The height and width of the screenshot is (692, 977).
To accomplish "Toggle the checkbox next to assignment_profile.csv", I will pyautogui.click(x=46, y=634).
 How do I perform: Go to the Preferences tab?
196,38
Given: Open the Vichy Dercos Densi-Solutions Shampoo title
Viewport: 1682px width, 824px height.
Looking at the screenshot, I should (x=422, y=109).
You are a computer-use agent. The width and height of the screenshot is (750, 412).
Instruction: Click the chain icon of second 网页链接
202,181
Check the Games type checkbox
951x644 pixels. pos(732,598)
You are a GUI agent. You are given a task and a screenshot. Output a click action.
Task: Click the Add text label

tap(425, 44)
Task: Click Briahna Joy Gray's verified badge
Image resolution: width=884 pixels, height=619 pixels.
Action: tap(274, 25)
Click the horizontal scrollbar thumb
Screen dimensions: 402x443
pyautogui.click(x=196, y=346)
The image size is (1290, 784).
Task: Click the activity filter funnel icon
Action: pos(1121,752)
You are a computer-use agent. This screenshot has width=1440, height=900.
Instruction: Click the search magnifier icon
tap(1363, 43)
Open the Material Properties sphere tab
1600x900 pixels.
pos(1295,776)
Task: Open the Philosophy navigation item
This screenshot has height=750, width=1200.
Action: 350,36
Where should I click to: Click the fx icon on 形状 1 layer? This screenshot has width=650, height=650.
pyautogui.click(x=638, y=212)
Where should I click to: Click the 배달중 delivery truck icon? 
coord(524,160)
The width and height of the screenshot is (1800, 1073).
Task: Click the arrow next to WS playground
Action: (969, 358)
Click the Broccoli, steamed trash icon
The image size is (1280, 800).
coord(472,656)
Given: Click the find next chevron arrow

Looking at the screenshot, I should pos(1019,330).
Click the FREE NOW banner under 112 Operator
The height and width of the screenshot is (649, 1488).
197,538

# # # # # # #

▸ Exercise details: Return every line of the data above verbatim and in the original order, with no changes.

▸ Solution to this task:
The height and width of the screenshot is (692, 977).
To accomplish "Toggle the checkbox next to assignment_profile.csv", I will pyautogui.click(x=46, y=634).
 How do I perform: Go to the Preferences tab?
196,38
Given: Open the Vichy Dercos Densi-Solutions Shampoo title
Viewport: 1682px width, 824px height.
Looking at the screenshot, I should (x=422, y=109).
You are a computer-use agent. The width and height of the screenshot is (750, 412).
Instruction: Click the chain icon of second 网页链接
202,181
Check the Games type checkbox
951x644 pixels. pos(732,598)
You are a GUI agent. You are given a task and a screenshot. Output a click action.
Task: Click the Add text label

tap(425, 44)
Task: Click Briahna Joy Gray's verified badge
Image resolution: width=884 pixels, height=619 pixels.
Action: tap(274, 25)
Click the horizontal scrollbar thumb
Screen dimensions: 402x443
pyautogui.click(x=196, y=346)
The image size is (1290, 784).
Task: Click the activity filter funnel icon
Action: pos(1121,752)
You are a computer-use agent. This screenshot has width=1440, height=900.
Instruction: Click the search magnifier icon
tap(1363, 43)
Open the Material Properties sphere tab
1600x900 pixels.
pos(1295,776)
Task: Open the Philosophy navigation item
This screenshot has height=750, width=1200.
Action: 350,36
Where should I click to: Click the fx icon on 形状 1 layer? This screenshot has width=650, height=650.
pyautogui.click(x=638, y=212)
Where should I click to: Click the 배달중 delivery truck icon? 
coord(524,160)
The width and height of the screenshot is (1800, 1073).
Task: Click the arrow next to WS playground
Action: (969, 358)
Click the Broccoli, steamed trash icon
The image size is (1280, 800).
coord(472,656)
Given: Click the find next chevron arrow

Looking at the screenshot, I should pos(1019,330).
Click the FREE NOW banner under 112 Operator
The height and width of the screenshot is (649, 1488).
197,538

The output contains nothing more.